— Yellow Medicine County farmer Doug Albin doesn’t wrestle with continuous corn issues because he’s in a multi-crop rotation program of corn, soybeans, wheat and even alfalfa.
“But I still try to leave crop residue on the soil surface because soils can, and do, blow out here during the growing season,” said Albin, past president of the Minnesota Corn Growers Association, at January’s Conservation Tillage Conference at Jackpot Junction.
His yearly goal is to minimize tillage, keep his machinery costs down, and closely monitor each crop during the growing season.
“I’d like to be on a strip-till system,” he said. “Some very good equipment at this conference, and some good data on cost savings. But I don’t have enough crop acres to invest in the machinery so instead I pick and choose what works best each spring.” A chisel plow and field cultivator are his tillage tools.
Albin liked what he saw and heard at the tillage conference. “The equipment industry has really responded,” he said. “I think you now have equipment choices to let you handle stalk residue even on continuous corn and in strip tillage. And yields don’t get hurt. Matter of fact, better yields with strip till, special fertility programs and insect management. Also we’re talking $10 to $15 per acre less fuel costs.”
As margins get tighter in crop production, he sees various strip till and/or no-till programs as a better answer.
Public perception
Reflecting on his past leadership of the MCGA, Albin said his biggest request of members is that they stay focused on renewable fuels — and speak up. He suggested going to www.mncorn.org for lots of information about the renewable fuels programs.
“But the No. 1 challenge as I see it is the public’s perception of agriculture,” he said. “The public just doesn’t understand agriculture and the complexity of a farming business. Unfortunately many don’t care, which is all the more reason we need to tell them our story, not the half-truths and misconceptions foisted off on them by the anti-ag groups.
“We need to transform our image from one of secrecy to instead inviting them to our farms and see firsthand what this farming business is all about.”
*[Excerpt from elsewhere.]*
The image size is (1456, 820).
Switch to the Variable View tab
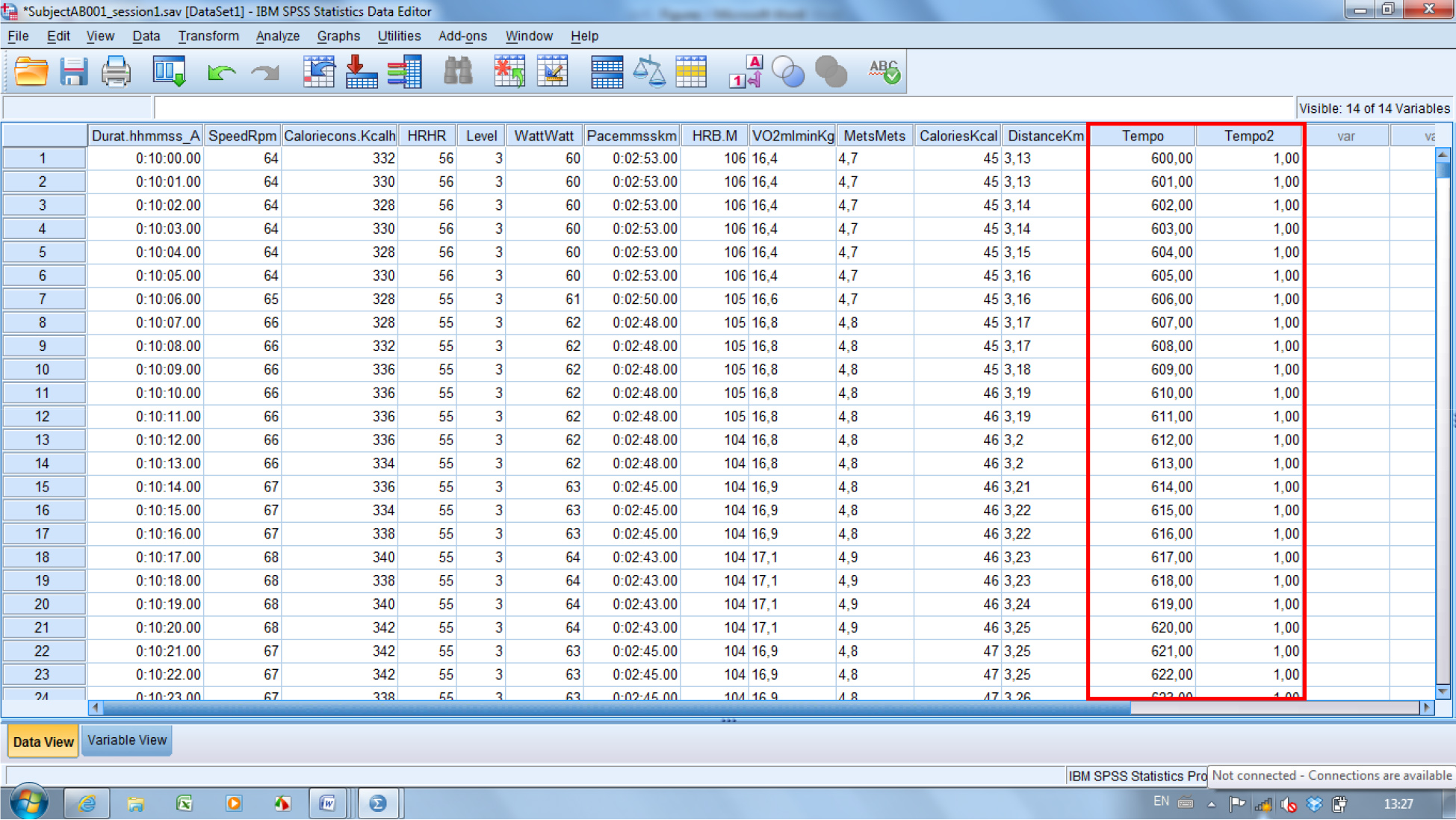point(127,740)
He thinks more promotion, more advertising and more public events that simply tell the story of agriculture — including conservation, renewable fuels and food production — is a continuing mission.
Albin said “cap and trade” is a dead issue, and is pleased that the National Corn Growers Association, which straddled the fence initially, now has come out against the legislation.
“The problem with cap and trade as originally proposed was that it was pitting one section of the country against another,” he said. “You can’t have winners and losers in this game. It has to be such that everyone benefits.”